> [DIRECTIONS FOR THIS TASK] In the talk about tax loss harvesting, how often is the harvesting done?

> [PROVIDED TEXT]
Cynthia de Fazio 02:34
Every two weeks?
Philip Capriotti 02:35
Every two weeks.
Cynthia de Fazio 02:36
That’s fantastic.
Philip Capriotti 02:38
And it’s Automated. Yeah. So, we’re going to talk about all of the benefits and so forth. It is so when you tax loss harvest every two weeks, especially when we have down cycles, what we want to do is we want to sell losses and then offset with gains to free up tax free money for additional investments, or we want to sell losses, and we want to accumulate losses so we can apply that towards Roth conversions and not pay any taxes, additional taxes on the Roth conversions. So, there’s a couple different ways to go about it. Some of our clients want, I feel I want tax free income. We had an individual come in, won’t mention any names, large taxable portfolio, little over 5 million in it. And she said, Can you get me $400,000 and I want it from this portfolio each year, tax free, each year. Okay, each year, tax free. So, I thought- I talked to the powers that be, and I said, You know what? This ought to be a really nice test. So, let’s set it up to where we’re just pulling losses, offsetting it with gains to provide tax free income. So, we were able to, we were able to get over four hundred twenty some thousand dollars in the 8% tax bracket, she paid 8%.
Cynthia de Fazio 04:02
Oh my gosh.

> [GIVEN RECORDS]

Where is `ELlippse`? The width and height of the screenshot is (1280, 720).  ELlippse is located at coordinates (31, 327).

==

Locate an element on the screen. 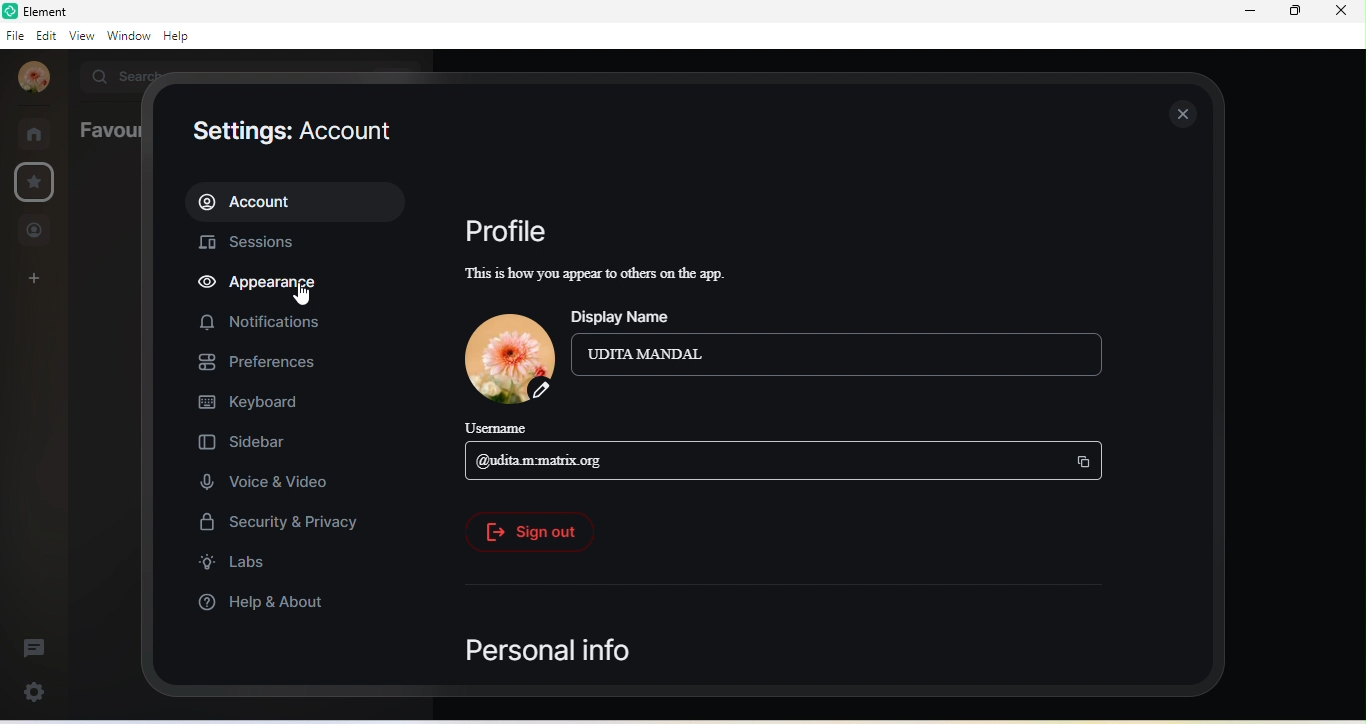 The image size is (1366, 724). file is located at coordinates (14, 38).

> [RESPONSE TO THIS EXERCISE] Every two weeks.